Single by Leandro e Leonardo

from the album Leandro e Leonardo Vol.4
- Released: 1990
- Recorded: January 1990
- Studio: Chantecler (São Paulo, Brazil)
- Genre: Sertanejo
- Length: 3:19
- Label: Chantecler
- Songwriters: Douglas Maio; José Ribeiro; Mario Soares;
- Producer: César Augusto

Leandro e Leonardo singles chronology
| "Talismã" (1990) | "Pense em Mim" (1990) | "Desculpe, Mas Eu Vou Chorar" (1991) |

= Pense em Mim =

Pense em Mim (Think of Me) is a song written by Douglas Maio, José Ribeiro and Mario Soares and recorded by the Brazilian sertanejo music duo Leandro e Leonardo on their fourth studio album Leandro e Leonardo Vol.4.

With an arrangement that uses the synthesizer to reproduce strings and brass, the recording opens with a 16-bar saxophone solo, followed by the simple structure of the song: part A, chorus, part B, repeat the introduction, part B, chorus, repeat the chorus. Both in its instrumentation and theme, "Pense em Mim" shows an adaptation of the sertanejo music style to the taste of the urban public, in an attempt to dissociate the duo from the rural world and expand its reach.

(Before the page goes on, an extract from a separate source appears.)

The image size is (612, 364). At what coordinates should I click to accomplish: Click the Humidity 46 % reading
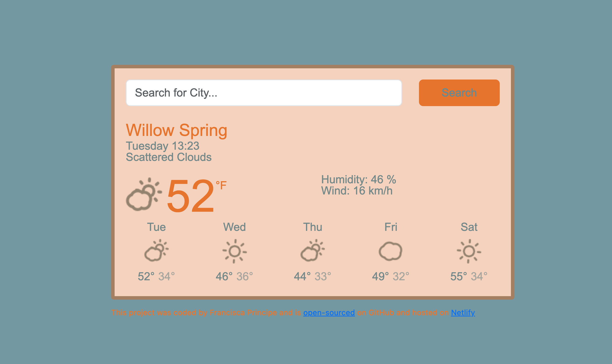[359, 180]
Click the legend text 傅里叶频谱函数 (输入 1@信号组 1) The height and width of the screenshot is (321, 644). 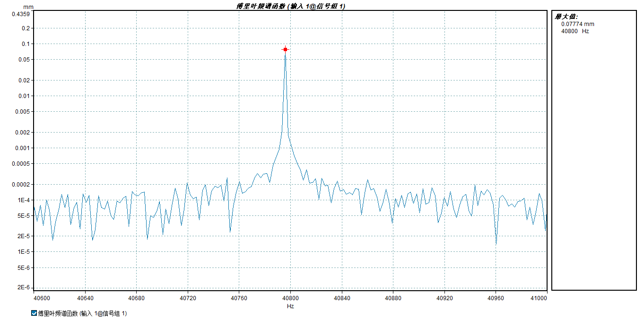coord(82,313)
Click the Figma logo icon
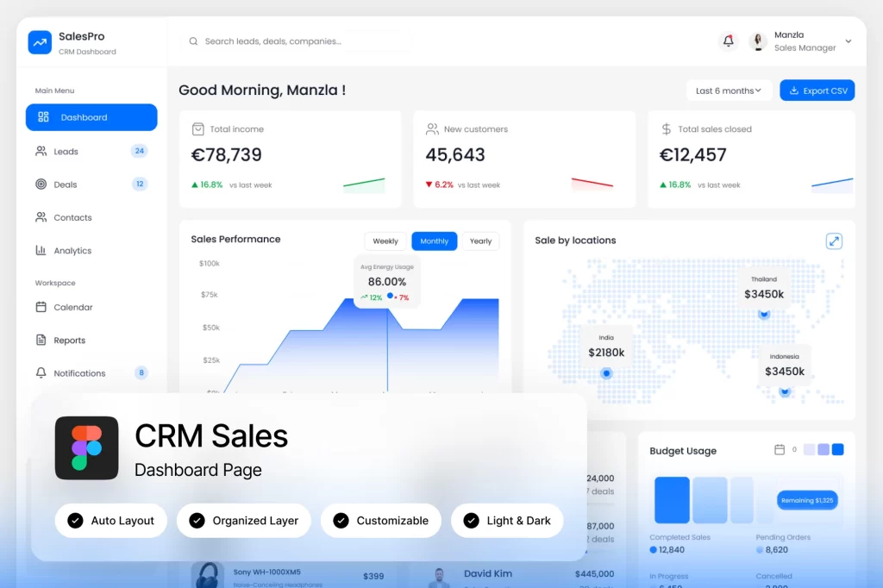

The strategy was successful: released together with the album, in January 1990, "Pense em Mim" was one of the duo's biggest hits, reaching sixth place on the national charts. The CD sold more than 2.85 million copies in Brazil.

In the early 1990s, the song was covered by the rock band Patrulha 66. Later, it would also be covered by artists such as Hebe Camargo (on the CD Pra Você, from 1998), Marília Pêra (on Estrela Tropical, from 2000, in a medley with "Que Raio de Amor é Esse?") and Olivia Byington (Perto, from 2009).